Up to and including the line with "Given: Click the Google Calendar icon", please reproduce the lines below exactly, beginning with the first.
START SOURCE MATERIAL
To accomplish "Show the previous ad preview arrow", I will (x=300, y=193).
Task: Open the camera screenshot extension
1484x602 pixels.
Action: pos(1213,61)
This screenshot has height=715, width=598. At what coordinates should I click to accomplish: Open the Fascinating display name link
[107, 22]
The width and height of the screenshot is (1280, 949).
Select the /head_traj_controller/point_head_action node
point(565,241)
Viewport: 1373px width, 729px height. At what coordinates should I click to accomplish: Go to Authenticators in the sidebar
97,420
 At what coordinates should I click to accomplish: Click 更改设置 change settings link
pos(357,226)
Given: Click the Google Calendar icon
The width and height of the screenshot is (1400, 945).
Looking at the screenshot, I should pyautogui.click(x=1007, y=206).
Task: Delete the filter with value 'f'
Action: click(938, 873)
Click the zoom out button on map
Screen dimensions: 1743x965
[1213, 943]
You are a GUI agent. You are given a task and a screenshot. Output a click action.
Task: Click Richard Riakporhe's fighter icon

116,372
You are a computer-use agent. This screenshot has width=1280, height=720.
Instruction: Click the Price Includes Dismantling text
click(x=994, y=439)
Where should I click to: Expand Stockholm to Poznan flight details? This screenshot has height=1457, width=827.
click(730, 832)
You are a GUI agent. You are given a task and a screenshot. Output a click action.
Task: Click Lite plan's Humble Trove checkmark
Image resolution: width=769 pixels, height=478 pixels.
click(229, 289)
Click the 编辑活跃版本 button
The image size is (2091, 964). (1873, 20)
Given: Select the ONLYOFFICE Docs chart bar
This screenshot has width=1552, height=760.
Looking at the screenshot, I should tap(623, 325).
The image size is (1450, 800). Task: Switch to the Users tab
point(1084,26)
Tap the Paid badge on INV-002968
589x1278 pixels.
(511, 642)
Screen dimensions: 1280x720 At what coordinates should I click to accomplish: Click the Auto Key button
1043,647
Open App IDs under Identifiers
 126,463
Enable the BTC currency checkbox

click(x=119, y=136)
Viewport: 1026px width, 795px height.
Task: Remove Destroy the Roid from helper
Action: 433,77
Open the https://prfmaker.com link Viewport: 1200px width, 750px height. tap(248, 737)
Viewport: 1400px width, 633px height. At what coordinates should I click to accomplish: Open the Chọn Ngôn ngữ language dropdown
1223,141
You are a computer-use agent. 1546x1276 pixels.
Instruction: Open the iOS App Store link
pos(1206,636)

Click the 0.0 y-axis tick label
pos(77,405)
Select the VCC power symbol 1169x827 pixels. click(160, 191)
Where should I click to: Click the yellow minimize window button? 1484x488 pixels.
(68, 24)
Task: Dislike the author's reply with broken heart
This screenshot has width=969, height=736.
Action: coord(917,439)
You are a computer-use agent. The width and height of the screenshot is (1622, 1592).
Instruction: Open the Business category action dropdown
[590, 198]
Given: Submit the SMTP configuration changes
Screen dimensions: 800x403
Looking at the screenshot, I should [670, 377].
END SOURCE MATERIAL
FINAL ANSWER ▸
To accomplish "Show the previous ad preview arrow", I will (x=300, y=193).
Task: Open the camera screenshot extension
1484x602 pixels.
Action: pos(1213,61)
This screenshot has height=715, width=598. At what coordinates should I click to accomplish: Open the Fascinating display name link
[107, 22]
The width and height of the screenshot is (1280, 949).
Select the /head_traj_controller/point_head_action node
point(565,241)
Viewport: 1373px width, 729px height. At what coordinates should I click to accomplish: Go to Authenticators in the sidebar
97,420
 At what coordinates should I click to accomplish: Click 更改设置 change settings link
pos(357,226)
Given: Click the Google Calendar icon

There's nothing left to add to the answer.